**What you are asked to do**. Write out again, exactly as they stand, the line that includes "Pour avoir un" and all remaining lines of the entries.

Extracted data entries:
::::::::::

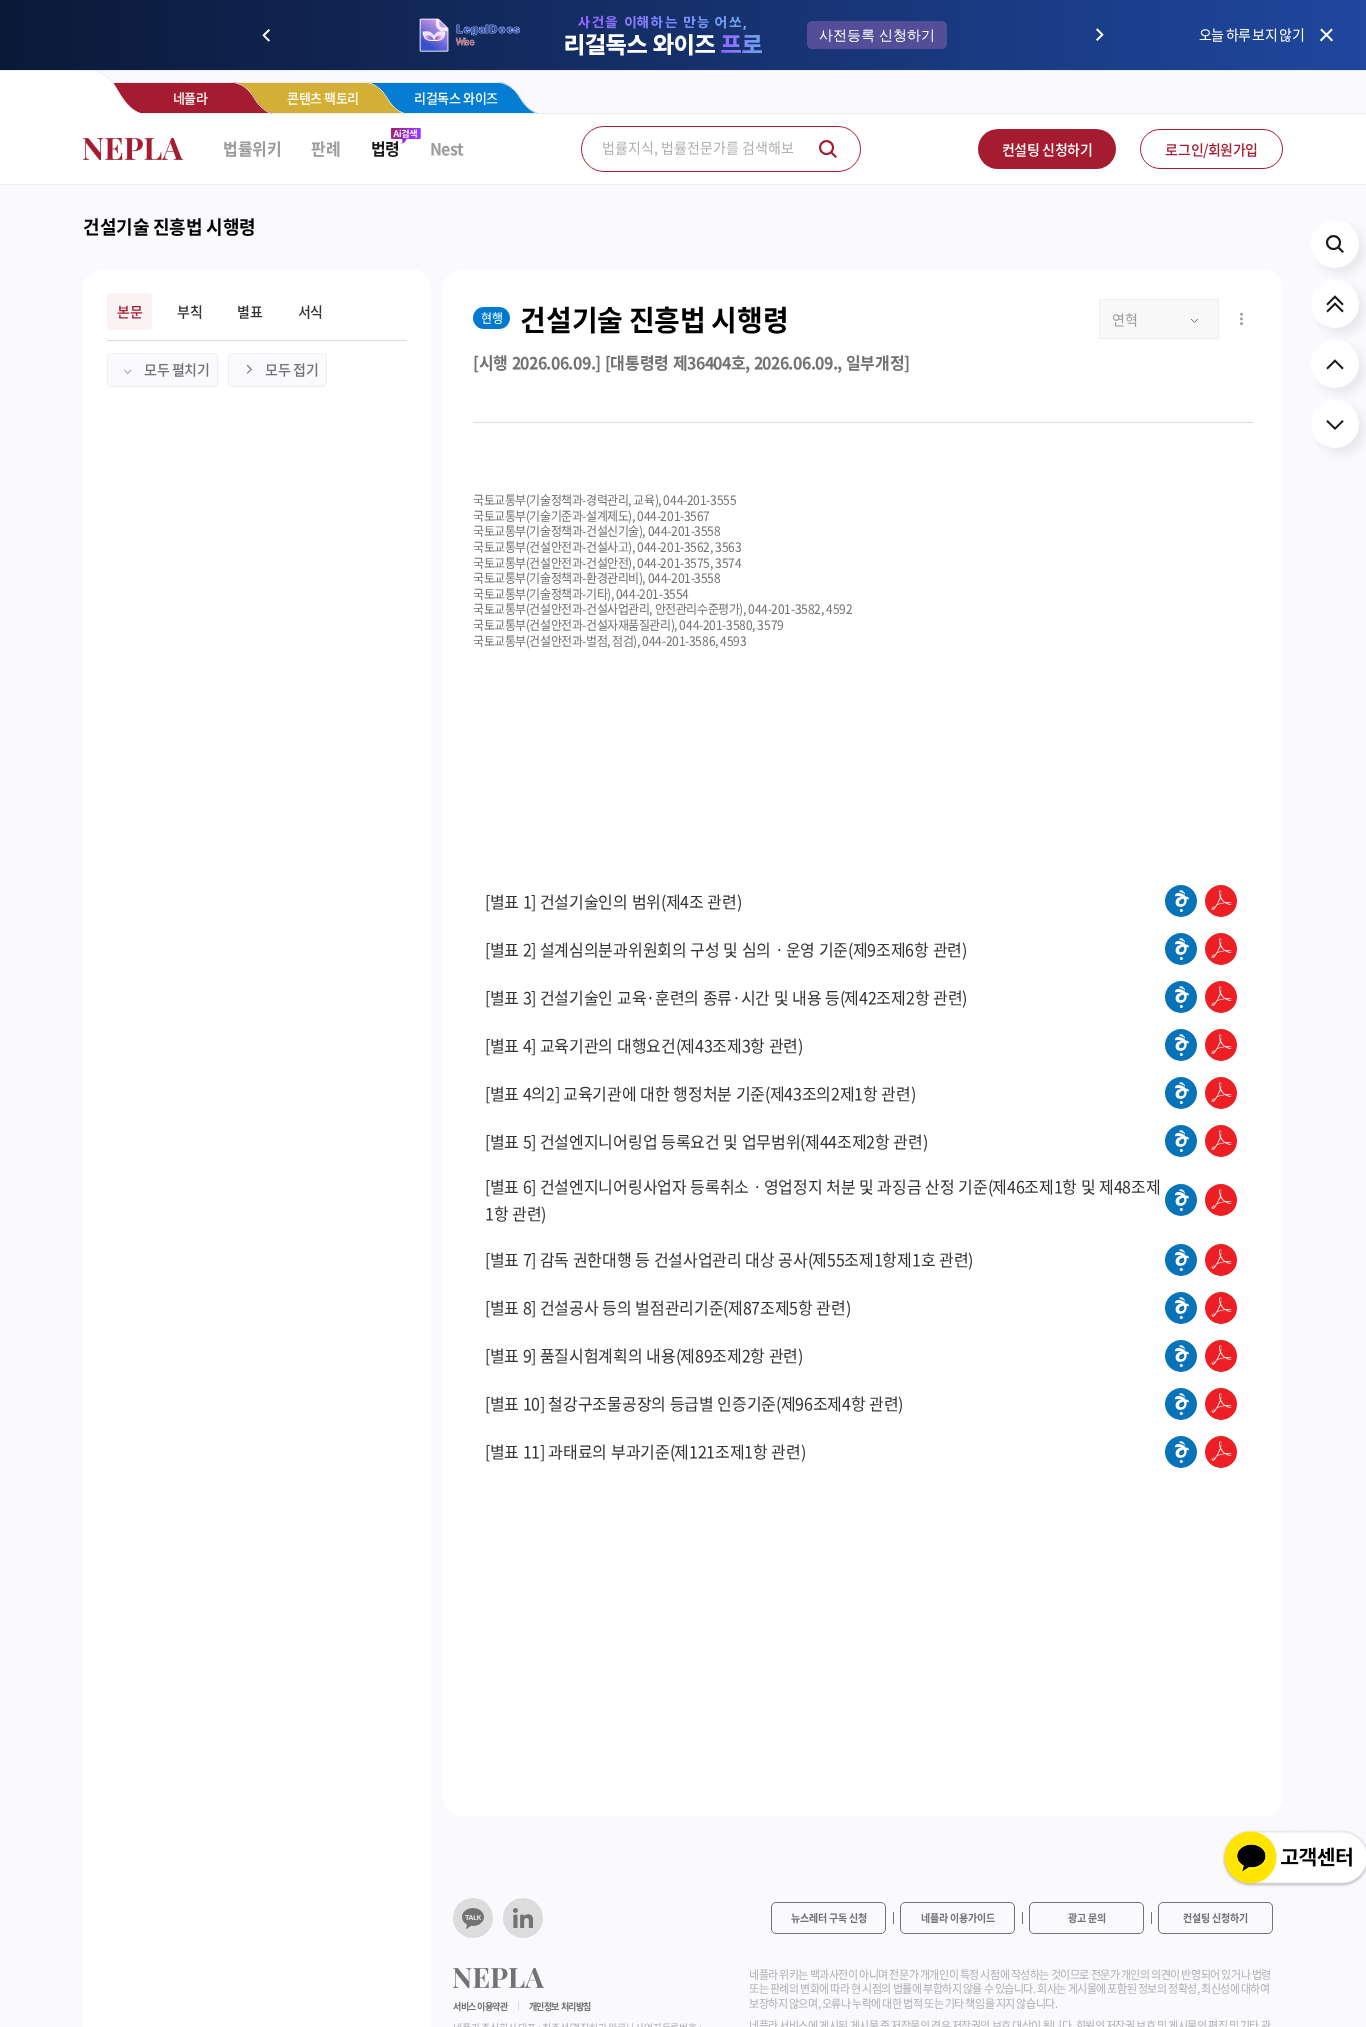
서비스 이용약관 (480, 2006)
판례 (325, 148)
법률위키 (252, 148)
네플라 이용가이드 (958, 1917)
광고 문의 (1087, 1917)
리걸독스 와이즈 (456, 97)
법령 (385, 148)
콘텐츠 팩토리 (323, 97)
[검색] (828, 149)
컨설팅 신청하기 (1047, 149)
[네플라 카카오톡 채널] (473, 1918)
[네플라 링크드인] (523, 1918)
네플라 (190, 97)
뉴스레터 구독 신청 (829, 1917)
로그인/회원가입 (1211, 149)
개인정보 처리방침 (560, 2006)
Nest (447, 148)
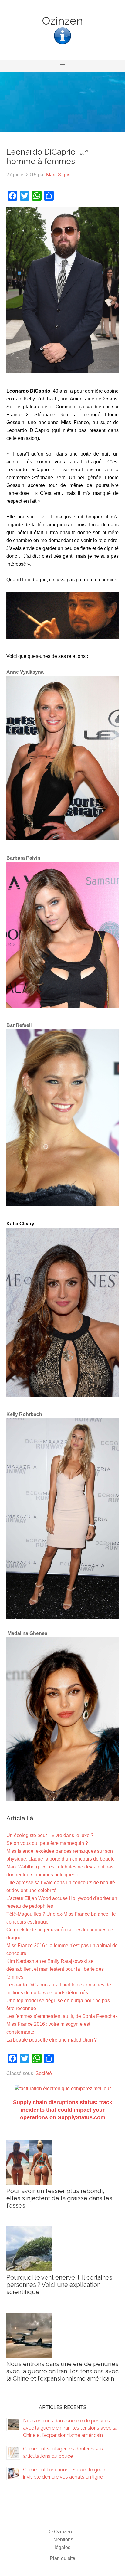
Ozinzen (62, 20)
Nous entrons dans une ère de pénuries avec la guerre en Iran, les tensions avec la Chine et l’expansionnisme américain (62, 2371)
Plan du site (62, 2558)
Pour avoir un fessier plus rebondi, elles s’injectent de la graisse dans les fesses (59, 2198)
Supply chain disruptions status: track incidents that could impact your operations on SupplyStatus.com (62, 2109)
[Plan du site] (62, 43)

::::::::::

**Output below**.
Pour avoir un fessier plus rebondi, elles s’injectent de la graisse dans les fesses (59, 2198)
Supply chain disruptions status: track incidents that could impact your operations on SupplyStatus.com (62, 2109)
[Plan du site] (62, 43)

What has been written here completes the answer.